First thing to note is that the paper feed encoder is actually
analogue, to get around this I added a dual comparator referenced at
2.5v to each phase, this converts the analogue signal to a digital one.

The paper encoder has 1200 lines, this gives 4800 pulses per
revolution after quadrature. The paper rollers are just over 16mm in
diameter, probably 16mm when compressed.

In order to sync the stepper with the paper feed and ignore the
general head cleaning movements I am trying a variety of methods, at
the moment my software does the following.

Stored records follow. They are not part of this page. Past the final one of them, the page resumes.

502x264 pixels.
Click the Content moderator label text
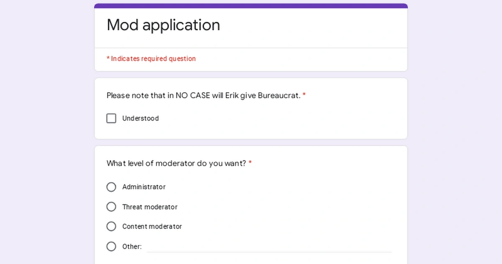pos(152,226)
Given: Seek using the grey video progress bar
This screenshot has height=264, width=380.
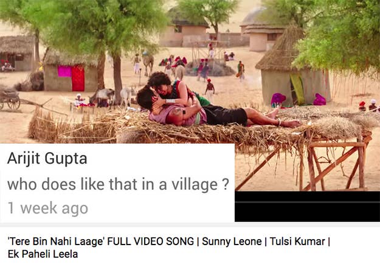Looking at the screenshot, I should (307, 202).
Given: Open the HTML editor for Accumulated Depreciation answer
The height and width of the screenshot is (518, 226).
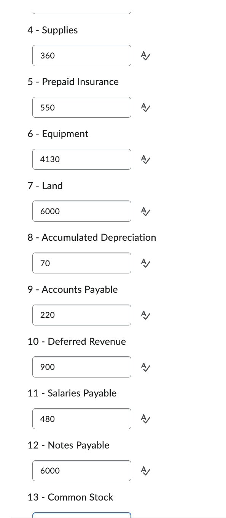Looking at the screenshot, I should (x=145, y=263).
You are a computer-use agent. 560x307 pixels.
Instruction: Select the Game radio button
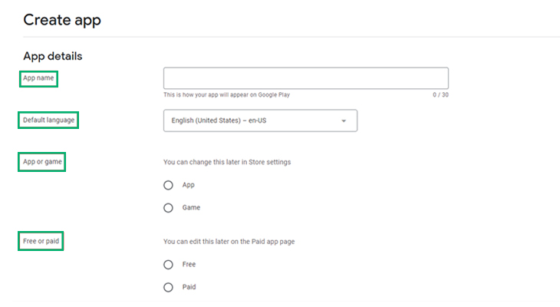[x=168, y=208]
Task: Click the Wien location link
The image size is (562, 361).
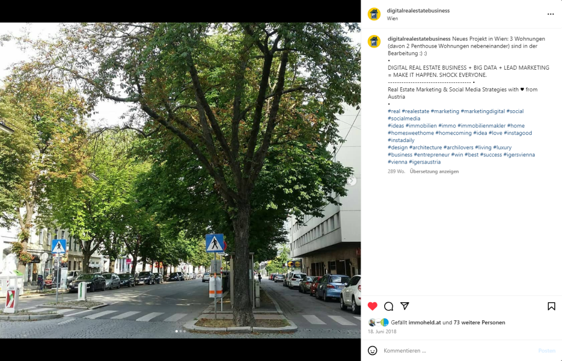Action: click(x=392, y=19)
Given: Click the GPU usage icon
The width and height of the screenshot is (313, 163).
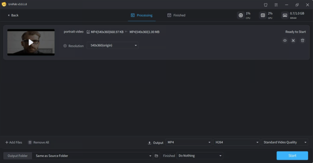Looking at the screenshot, I should coord(263,15).
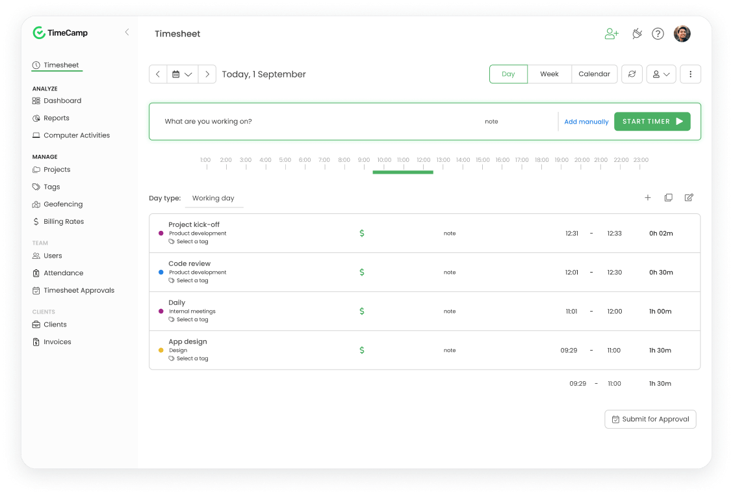733x495 pixels.
Task: Toggle billable status on the Code review entry
Action: (x=362, y=272)
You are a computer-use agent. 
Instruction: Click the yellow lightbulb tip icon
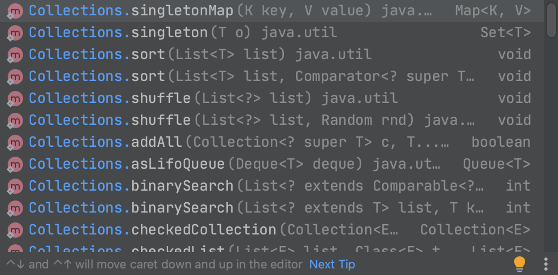tap(519, 264)
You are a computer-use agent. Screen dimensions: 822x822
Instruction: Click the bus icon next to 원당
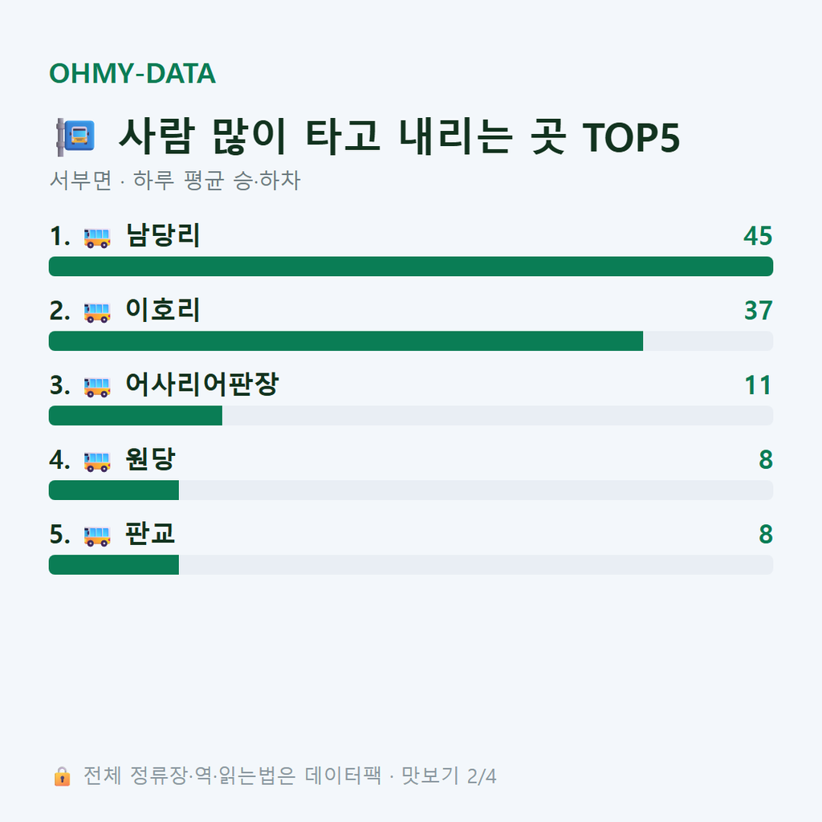(97, 462)
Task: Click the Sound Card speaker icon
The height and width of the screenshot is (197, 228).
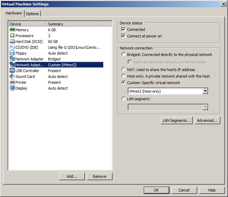Action: coord(12,77)
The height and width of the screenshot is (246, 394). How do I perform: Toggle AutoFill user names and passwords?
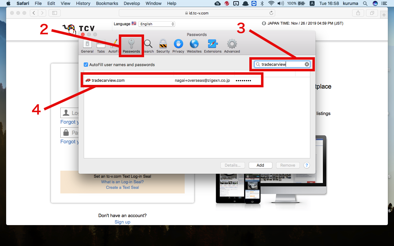click(86, 65)
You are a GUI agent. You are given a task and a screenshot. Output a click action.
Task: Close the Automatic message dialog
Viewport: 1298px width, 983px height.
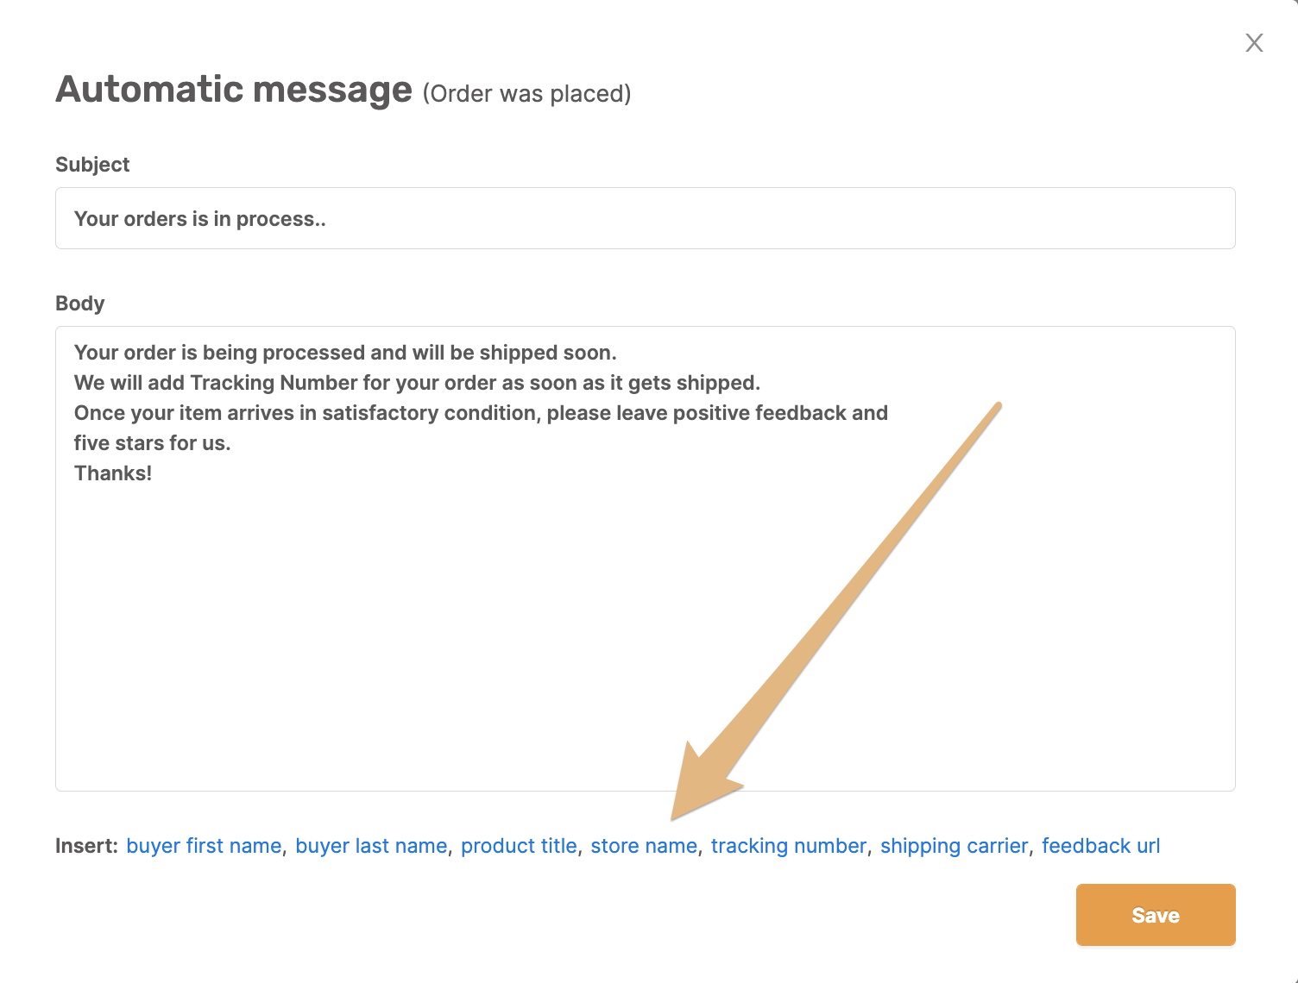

1. Wait for encoder frequency to rise above a given level
2. Move gantry until paper pick up sensor (a slotted opto) detects
paper pick up. It does this when the gantry moves it off a piece of
card that is blocking the beam.
3. Wait for paper feed roller to reverse.
4. Sync with paper feed, ratio of 12 quadrature pulses to one step
pulse when half stepping.
5. Wait until paper eject (gantry moves slotted opto over another
piece of card)
6. sync until speed drops below some level
7. Stop sync

What I then do is reverse the direction of the process so that if I
then print a blank page the gantry returns to the start. By
interleaving blank pages and pages with images you get fast and
automatic multi image printing which is needed for 3D printing.
Alternatively if the return speed needs to be controlled accurately
the prints could be delayed and the gantry returned by the uP.
Roger's software has this delay feature already!

One further issue is that if two prints are done one after another the
starting position of the print is different to if they are spaced
apart in time, I think this is because of the way the cleaning process
effects the paper pick up roller. I'm investigating.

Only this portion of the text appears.